Eredene’s portfolio is mainly focused on transport (ports) and distribution. This includes a small stake in Ocean Sparkle, which owns the biggest fleet of harbour tugs (used to help ships dock). It also has a controlling stake in a Mumbai real-estate firm, Matheran Realty.

If you’re more interested in individual stocks, then one company to investigate in India’s energy sector is Greenko Group (LSE: GKO). The group is involved in several renewable energy projects, including biomass, hydropower and wind. The total capacity of the plants it runs has grown from 189 megawatts (MW) to 785MW in the past year – at full output, that’s enough to provide roughly a third of the power consumed by Mumbai’s 11-million-strong population.

LSE: GKO

Management’s long-term goal is to increase capacity to 3,000MW, and it has received an injection of £100m in funds from a Singaporean sovereign wealth fund to do so. Revenue is expected to more than double from €37m in 2012 to €85.7m in 2014. Although it’s on a price/earnings (p/e) ratio of 31, Greenko is growing rapidly and still trades below its book value.

Great Eastern Energy Corporation Limited (LSE: GEEC) also looks promising. It generates electricity by extracting and collecting methane gas from coal beds. This unconventional energy has been described as the “next shale gas”. Since India has the fifth-largest supplies of coal in the world, this could be one way to close the gap between supply and demand. Great Eastern has only recently moved into profitability, but its p/e ratio falls to just 4.9 by 2014.
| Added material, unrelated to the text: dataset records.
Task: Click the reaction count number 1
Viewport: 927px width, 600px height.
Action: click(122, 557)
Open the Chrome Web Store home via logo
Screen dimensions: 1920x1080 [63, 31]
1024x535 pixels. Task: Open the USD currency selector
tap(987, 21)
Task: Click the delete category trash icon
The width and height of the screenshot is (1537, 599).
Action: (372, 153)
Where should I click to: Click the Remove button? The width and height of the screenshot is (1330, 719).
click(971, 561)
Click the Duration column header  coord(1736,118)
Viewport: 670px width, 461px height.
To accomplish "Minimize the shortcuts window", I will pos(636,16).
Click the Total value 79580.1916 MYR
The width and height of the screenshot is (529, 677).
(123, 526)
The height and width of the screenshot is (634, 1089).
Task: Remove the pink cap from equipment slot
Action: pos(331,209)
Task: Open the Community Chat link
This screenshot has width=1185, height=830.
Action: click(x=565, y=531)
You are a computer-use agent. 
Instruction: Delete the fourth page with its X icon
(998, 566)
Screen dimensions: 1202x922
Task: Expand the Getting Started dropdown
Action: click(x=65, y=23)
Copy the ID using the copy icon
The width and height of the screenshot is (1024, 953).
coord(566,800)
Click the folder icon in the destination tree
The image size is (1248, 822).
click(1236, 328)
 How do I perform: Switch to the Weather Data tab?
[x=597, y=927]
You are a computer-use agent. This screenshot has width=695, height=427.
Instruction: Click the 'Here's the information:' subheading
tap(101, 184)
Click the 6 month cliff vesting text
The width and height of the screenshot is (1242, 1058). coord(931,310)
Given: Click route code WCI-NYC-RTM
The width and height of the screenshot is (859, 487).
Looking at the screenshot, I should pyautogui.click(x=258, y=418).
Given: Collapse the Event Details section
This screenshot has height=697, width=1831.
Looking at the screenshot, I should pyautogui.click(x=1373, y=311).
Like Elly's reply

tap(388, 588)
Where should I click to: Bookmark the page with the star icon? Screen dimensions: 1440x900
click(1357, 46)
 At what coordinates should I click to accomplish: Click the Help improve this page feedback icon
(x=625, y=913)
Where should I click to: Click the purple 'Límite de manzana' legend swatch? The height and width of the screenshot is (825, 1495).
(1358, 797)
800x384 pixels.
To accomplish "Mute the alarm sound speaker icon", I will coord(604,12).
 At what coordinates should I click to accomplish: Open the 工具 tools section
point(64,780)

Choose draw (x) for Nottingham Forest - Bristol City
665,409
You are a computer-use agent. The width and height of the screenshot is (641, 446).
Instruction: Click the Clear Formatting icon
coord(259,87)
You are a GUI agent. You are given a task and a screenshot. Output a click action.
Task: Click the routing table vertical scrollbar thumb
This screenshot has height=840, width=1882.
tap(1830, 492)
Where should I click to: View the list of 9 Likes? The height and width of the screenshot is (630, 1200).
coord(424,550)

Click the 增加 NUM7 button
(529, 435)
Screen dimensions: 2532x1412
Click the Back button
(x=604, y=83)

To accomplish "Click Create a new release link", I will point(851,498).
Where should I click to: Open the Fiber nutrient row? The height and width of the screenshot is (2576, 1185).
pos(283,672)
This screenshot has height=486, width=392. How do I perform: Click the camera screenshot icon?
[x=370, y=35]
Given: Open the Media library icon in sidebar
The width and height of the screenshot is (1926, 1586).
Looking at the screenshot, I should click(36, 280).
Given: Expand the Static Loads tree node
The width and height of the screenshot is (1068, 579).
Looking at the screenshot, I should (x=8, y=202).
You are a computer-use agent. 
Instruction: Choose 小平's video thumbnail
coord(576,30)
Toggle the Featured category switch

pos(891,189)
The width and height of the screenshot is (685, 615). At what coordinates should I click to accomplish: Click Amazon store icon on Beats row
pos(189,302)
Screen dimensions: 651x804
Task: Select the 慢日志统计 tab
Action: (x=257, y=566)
You can buy into both energy and transport through conglomerate Reliance Infrastructure (LSE: RIFA). Not only is it India’s largest power utility, with a monopoly on delivering energy to Mumbai’s booming suburbs, but it is also involved in building roads, railway lines and energy pipelines.

One of its major concessions, a rail link from New Delhi’s airport to its main metro station, has now restarted and should be running at full speed by the end of the year. It may also get extra revenue from plans to build a large office block in Hyderabad. Overall, it looks good value, trading at only 8.7 times 2013 earnings.